Managing Tasks
Once a task is created, you can update its prompt or trigger at any time, check what each run did, and troubleshoot runs that did not complete.
Editing a Task
From the task detail page you can update a task at any time without creating a new one.
The Task tab shows the prompt and the trigger configuration. Edit the prompt directly in the text field and save to apply the change to future runs. Use the Edit button in the Triggers section to change the trigger type, folder, schedule, or source pattern.
The toggle at the top of the page enables or disables the task. A disabled task does not run on its schedule or respond to file events. Use this to pause a task while you adjust the prompt without deleting it.
The Run Now button runs the task immediately regardless of the trigger setting. Use this to test changes or to run the task on demand outside its normal schedule.
Viewing Task Results
Every AI Task run creates an AI chat session. You can see the full transcript of what the AI did, including each step it took, the files it accessed, and the output it produced. The Run Logs tab on the task detail page links to the chat session for each run. You can also find task-originated sessions in Chat Logs, where they appear with the task name as the initiator.
Sessions from in-progress runs can be viewed while they are still running.
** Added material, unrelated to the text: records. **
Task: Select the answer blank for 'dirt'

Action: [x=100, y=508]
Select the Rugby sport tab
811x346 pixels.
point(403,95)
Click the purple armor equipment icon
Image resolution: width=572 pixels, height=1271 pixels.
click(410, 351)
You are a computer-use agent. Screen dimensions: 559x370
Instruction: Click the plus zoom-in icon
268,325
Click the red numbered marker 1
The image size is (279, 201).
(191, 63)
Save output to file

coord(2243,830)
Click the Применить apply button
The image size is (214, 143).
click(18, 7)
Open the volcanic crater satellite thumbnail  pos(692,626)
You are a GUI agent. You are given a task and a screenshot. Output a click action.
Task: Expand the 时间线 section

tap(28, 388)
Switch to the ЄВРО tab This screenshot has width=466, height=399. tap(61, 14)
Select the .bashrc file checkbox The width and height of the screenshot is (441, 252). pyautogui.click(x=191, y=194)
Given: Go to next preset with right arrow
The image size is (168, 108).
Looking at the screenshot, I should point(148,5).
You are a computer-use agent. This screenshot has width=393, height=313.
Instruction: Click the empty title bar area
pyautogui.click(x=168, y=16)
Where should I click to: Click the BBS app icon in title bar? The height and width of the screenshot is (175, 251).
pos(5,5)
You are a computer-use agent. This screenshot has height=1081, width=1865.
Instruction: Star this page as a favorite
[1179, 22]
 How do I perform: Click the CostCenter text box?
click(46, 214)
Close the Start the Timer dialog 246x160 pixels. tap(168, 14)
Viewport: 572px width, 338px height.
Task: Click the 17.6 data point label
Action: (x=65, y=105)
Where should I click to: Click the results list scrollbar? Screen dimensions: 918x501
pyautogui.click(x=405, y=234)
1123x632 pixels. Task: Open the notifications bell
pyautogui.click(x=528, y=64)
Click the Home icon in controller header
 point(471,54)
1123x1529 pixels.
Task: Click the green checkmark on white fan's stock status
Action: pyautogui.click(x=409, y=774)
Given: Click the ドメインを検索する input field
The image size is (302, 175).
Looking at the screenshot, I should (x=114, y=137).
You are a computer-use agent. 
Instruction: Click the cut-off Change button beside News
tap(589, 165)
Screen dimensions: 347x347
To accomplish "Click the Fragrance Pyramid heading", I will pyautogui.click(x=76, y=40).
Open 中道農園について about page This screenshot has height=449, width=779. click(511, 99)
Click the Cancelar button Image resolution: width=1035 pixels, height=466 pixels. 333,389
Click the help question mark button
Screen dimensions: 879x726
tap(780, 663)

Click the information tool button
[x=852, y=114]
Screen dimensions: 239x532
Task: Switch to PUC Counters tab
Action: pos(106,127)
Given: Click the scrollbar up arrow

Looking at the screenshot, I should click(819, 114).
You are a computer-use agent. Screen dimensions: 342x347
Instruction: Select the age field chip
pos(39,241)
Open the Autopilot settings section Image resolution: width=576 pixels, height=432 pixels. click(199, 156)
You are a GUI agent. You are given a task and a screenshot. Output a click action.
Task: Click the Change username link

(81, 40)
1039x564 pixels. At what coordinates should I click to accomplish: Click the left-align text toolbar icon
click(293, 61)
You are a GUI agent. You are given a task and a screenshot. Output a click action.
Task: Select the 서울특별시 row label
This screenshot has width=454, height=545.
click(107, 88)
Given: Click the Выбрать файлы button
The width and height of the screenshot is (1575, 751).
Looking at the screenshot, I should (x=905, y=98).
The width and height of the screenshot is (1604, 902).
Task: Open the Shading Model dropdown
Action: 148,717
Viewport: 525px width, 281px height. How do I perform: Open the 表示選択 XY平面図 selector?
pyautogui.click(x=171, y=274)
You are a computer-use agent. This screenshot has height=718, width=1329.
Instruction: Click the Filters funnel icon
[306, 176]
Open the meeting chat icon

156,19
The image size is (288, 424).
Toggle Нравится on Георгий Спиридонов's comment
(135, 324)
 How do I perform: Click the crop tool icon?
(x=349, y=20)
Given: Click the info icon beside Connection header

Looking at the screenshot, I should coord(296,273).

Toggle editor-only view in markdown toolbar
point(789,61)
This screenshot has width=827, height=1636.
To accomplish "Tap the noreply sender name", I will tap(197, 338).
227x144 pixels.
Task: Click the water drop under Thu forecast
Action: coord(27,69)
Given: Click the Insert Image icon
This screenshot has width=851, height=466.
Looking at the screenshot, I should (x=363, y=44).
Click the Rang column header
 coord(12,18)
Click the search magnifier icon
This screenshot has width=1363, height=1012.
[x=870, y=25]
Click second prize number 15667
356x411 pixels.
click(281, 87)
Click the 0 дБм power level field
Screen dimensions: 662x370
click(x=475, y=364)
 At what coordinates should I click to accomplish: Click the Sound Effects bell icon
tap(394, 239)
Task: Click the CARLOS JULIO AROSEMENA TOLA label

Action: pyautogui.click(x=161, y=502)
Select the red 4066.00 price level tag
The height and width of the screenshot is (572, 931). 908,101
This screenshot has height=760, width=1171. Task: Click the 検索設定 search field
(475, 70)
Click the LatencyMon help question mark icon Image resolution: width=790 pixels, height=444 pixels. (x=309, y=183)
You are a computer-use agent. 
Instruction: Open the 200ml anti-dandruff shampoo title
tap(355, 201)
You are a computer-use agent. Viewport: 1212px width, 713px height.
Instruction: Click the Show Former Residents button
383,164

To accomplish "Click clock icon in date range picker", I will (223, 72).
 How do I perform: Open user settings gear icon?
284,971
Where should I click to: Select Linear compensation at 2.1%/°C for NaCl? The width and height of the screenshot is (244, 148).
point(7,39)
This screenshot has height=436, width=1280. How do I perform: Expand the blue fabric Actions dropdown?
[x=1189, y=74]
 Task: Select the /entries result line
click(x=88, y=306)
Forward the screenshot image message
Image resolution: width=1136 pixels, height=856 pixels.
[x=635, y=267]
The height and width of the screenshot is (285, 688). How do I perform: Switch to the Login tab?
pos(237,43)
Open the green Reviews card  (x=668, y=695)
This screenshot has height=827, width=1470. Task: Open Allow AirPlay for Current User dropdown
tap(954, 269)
Use the refresh button on the session detail page to see the latest messages as they arrive.
When a Run Fails
Tasks fail for a few common reasons:
- The folder path in the prompt does not exist or is spelled differently than the actual folder on the site.
- The output folder the AI was told to write to does not exist.
- The file is a format the AI cannot read, such as an image, audio file, or a password-protected PDF.
- The task does not have permission to read a folder or write to the output location.
- A File Action trigger fired, but the file was moved or deleted before the task started.
- The prompt is too vague for the AI to determine what to do, so it stops without producing output.
A failed run may be partially completed. Because AI Tasks work through a sequence of steps, any action the AI took before the failure point happened and is not rolled back. Steps after the failure were skipped. For example, if the AI read a file and moved it to a staging folder but then failed while writing the output report, the file move happened but the report does not exist.
The chat session is still created for every run, including failed ones. Open it in Chat Logs to see exactly where the run stopped, what the AI had already done, and what error it encountered.
Failed runs do not retry automatically. If the task is on a schedule, the next scheduled run fires as normal. To re-run immediately after fixing the prompt or the underlying issue, use the Ad-Hoc trigger.
No alert is sent when a run fails. If your workflow depends on the task completing, set up a Notification on the output folder so your team knows when the expected output did not arrive.